→ **Exercise prompt**: Among the entries below, which lines run from the line with "The height and" through the line with "the Litecoin LTC/KRW"? Retype those, both ends included, exactly and without pictures.

→ **Material for the task**:
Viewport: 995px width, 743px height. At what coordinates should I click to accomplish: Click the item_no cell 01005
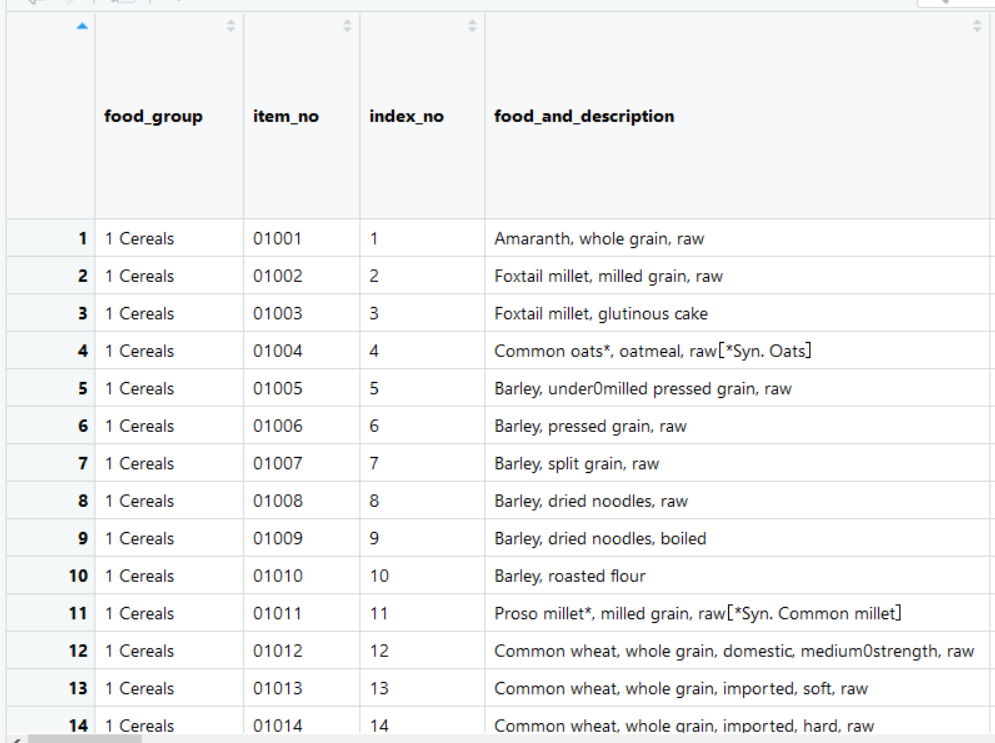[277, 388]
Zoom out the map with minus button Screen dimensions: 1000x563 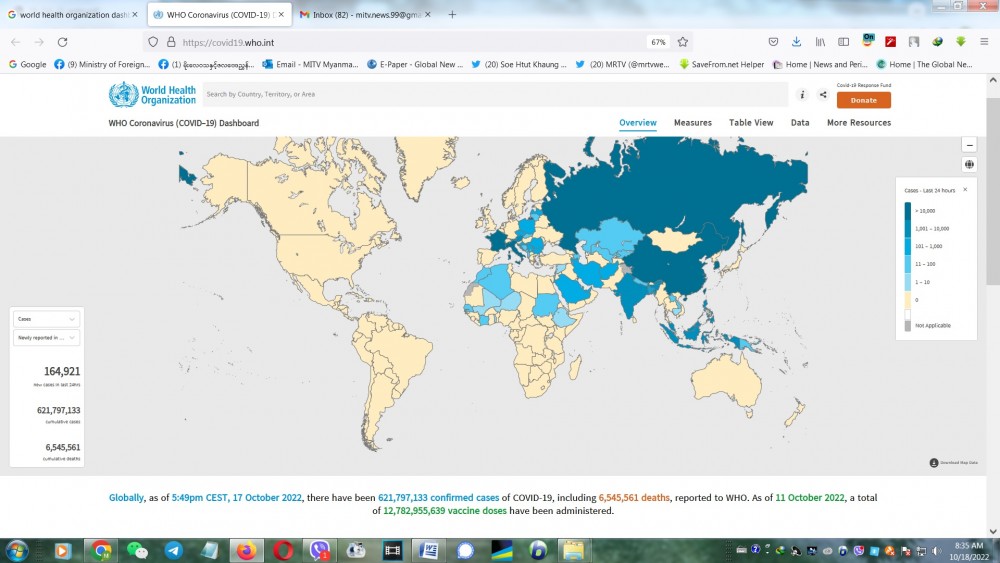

--

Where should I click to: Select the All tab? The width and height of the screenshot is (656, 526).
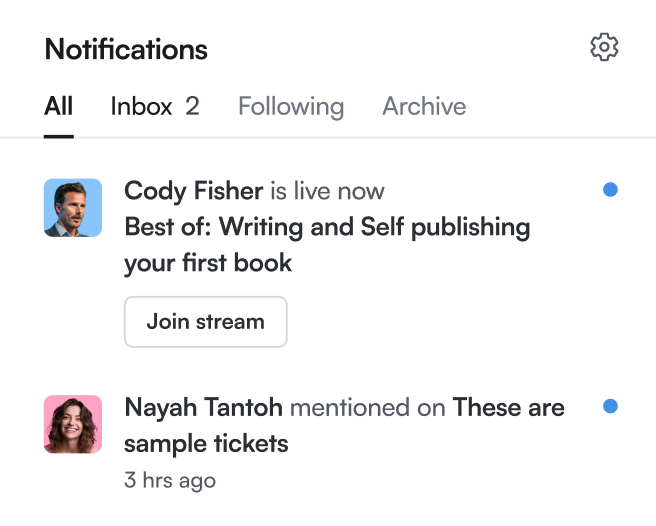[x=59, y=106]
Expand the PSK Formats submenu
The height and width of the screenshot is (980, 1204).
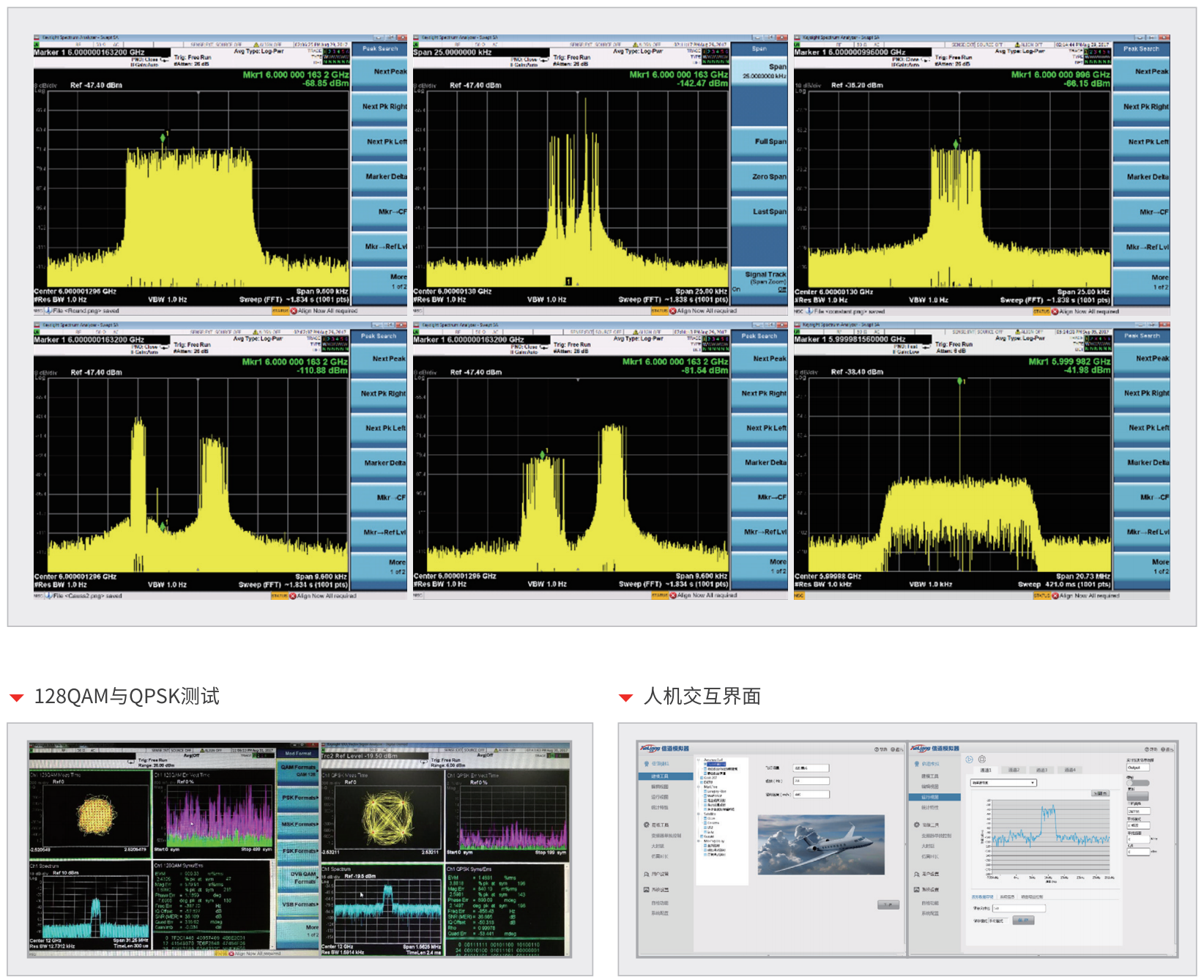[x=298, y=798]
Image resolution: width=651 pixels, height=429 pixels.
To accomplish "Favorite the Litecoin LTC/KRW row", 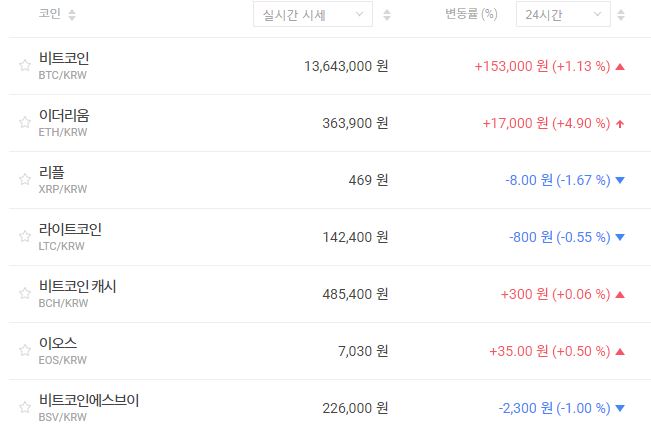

→ **Answer box**:
The height and width of the screenshot is (980, 1204).
[x=298, y=798]
Image resolution: width=651 pixels, height=429 pixels.
To accomplish "Favorite the Litecoin LTC/KRW row", 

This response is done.